## ZTF - Data Processing

In this notebook, we query the local UW/DIRAC database for ZTF alerts and process them into a format that can be used by THOR. 

The resulting processed data files can be downloaded [here](https://dirac.astro.washington.edu/~moeyensj/projects/thor/paper1/data/ztf).

In [1]:
import os
import glob
import numpy as np
import pandas as pd
import sqlite3 as sql

import mysql.connector as mariadb
from astropy.time import Time

from thor import __version__
print("THOR Version: {}".format(__version__))

THOR Version: 1.1.dev177+g1be98bd.d20210224


In [2]:
os.nice(1)

1

## Data Processing

Here we connect to the alert database and query it for two weeks of observations from night ID 610 up to and including night 624. 

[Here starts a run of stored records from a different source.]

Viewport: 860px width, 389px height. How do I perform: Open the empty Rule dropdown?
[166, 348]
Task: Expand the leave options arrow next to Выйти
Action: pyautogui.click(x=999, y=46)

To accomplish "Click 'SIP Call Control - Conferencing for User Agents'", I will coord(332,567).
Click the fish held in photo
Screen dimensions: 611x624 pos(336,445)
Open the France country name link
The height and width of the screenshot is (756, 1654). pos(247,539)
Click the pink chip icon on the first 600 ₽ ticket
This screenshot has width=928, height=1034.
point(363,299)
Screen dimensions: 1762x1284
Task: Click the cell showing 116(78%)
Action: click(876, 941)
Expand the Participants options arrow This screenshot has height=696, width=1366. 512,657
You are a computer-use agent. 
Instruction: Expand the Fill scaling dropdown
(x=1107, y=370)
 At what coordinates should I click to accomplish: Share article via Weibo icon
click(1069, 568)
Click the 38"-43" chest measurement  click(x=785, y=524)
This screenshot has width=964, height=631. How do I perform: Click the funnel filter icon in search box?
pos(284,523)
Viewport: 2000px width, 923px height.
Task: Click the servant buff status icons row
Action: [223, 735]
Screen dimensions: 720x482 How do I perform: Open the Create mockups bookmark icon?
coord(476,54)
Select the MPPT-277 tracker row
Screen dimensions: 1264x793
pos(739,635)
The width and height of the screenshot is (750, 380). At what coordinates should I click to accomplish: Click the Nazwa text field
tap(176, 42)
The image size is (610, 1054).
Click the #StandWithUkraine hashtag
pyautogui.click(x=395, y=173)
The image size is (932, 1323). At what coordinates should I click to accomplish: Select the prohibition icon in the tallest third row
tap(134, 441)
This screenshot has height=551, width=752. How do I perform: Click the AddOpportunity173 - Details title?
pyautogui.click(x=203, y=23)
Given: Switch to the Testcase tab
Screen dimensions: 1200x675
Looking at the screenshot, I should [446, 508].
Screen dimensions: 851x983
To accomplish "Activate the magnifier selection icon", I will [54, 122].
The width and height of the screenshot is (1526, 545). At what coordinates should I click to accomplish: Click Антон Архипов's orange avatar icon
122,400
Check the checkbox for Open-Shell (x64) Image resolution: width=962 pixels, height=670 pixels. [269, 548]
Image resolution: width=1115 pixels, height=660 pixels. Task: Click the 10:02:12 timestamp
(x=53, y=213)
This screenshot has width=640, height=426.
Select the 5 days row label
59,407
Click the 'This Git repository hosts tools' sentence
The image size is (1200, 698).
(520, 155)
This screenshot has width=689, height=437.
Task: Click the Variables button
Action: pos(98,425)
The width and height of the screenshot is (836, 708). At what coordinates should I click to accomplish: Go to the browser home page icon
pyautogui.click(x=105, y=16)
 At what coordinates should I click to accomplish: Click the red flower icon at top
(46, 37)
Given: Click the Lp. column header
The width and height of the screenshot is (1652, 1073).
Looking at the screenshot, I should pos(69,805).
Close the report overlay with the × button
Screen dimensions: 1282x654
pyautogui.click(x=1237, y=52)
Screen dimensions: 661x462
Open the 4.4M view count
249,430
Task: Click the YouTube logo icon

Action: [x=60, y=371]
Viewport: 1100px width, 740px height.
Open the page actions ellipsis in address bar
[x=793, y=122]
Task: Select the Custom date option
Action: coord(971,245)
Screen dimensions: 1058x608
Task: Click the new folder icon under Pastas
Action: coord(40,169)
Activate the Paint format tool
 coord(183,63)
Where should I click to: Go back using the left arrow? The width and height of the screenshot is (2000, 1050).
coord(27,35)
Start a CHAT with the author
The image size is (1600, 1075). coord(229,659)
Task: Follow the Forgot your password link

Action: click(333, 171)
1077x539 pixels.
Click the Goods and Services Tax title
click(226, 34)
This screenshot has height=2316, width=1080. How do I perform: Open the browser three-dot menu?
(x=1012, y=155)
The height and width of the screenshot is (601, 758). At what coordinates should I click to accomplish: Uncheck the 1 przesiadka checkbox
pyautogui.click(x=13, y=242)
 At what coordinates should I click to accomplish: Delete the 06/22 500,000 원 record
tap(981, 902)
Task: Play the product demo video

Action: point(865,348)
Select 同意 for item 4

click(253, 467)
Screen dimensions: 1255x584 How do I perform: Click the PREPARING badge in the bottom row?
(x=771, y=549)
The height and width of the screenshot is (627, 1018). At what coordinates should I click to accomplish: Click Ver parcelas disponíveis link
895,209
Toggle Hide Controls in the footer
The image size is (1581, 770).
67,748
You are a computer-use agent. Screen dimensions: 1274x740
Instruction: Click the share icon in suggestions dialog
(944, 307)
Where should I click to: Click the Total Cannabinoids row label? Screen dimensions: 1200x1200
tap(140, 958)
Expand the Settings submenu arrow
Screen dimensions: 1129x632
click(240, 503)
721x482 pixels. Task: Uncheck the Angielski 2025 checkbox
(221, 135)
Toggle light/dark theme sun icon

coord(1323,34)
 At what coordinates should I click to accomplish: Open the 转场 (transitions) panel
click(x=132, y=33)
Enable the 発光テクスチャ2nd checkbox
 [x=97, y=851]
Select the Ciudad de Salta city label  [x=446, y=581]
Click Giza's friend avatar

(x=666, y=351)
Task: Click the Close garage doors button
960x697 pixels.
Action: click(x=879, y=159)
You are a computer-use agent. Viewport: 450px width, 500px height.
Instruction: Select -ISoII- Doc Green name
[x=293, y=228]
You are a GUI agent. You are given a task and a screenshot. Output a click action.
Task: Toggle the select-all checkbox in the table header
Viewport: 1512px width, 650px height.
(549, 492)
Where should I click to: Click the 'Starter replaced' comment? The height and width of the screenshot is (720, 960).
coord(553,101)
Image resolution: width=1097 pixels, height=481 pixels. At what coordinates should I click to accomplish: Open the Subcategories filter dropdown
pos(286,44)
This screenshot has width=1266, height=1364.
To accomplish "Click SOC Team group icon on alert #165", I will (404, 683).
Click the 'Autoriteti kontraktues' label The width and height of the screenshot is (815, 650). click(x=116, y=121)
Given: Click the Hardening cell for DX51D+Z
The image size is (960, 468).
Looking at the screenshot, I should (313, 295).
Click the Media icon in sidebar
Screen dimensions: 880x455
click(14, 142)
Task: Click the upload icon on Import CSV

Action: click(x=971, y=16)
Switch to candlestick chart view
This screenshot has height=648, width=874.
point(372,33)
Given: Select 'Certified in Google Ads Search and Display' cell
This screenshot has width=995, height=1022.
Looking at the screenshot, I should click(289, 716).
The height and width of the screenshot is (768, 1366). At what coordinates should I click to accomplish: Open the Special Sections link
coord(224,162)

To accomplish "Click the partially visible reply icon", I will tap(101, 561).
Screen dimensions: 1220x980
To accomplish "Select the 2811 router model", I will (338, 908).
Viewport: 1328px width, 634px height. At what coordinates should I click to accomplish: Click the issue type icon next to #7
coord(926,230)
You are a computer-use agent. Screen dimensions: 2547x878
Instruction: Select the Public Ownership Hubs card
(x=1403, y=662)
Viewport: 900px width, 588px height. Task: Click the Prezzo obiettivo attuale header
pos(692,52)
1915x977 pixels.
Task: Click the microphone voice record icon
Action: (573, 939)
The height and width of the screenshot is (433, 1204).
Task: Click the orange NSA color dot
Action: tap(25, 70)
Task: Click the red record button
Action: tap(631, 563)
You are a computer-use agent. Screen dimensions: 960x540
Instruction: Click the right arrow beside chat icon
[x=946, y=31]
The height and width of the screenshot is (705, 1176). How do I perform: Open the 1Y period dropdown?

A description of the format of the alerts can be found here: https://zwickytransientfacility.github.io/ztf-avro-alert/schema.html

In [3]:
# Connect to database
con = mariadb.connect(user='ztf', database='ztf')

In [4]:
# Read alerts for solar system objects from after the photometry fix 
sso_alert_fix_date1 = Time('2018-05-16T23:30:00', format='isot', scale='utc') # first attribution fix
sso_alert_fix_date2 = Time('2018-06-08T23:30:00', format='isot', scale='utc') # second attribution fix
sso_alert_phot_fix_date = Time('2018-06-18T23:30:00', format='isot', scale='utc') # photometry fix date

In [5]:
# Only consider alerts post photometry fix
jd_good = sso_alert_phot_fix_date.jd
#ssdistnr >= 0 
df = pd.read_sql_query('select distinct nid from alerts where jd > {}'.format(jd_good), con)
print(len(df))

497


In [6]:
# Set the night range (the nights were picked by looking for an average two week period 
# in terms of the alert volume)
night_range = [610, 624]
df = pd.read_sql_query('select * from alerts where nid >= {} and nid <= {}'.format(*night_range), con)
print(len(df))

4966353


In [7]:
df.sort_values(by=["jd"], inplace=True)
df.reset_index(inplace=True)

Only keep observations with real bogus value above 0.5 and that have been observed less than 4 times in the same area (removes static sources). 

In [8]:
df = df[(df["rb"] >= 0.5) & (df["ndethist"] <= 4)]
len(df)

827546

In [9]:
df.to_csv("ztf_observations_610_624.csv", index=False, sep=" ")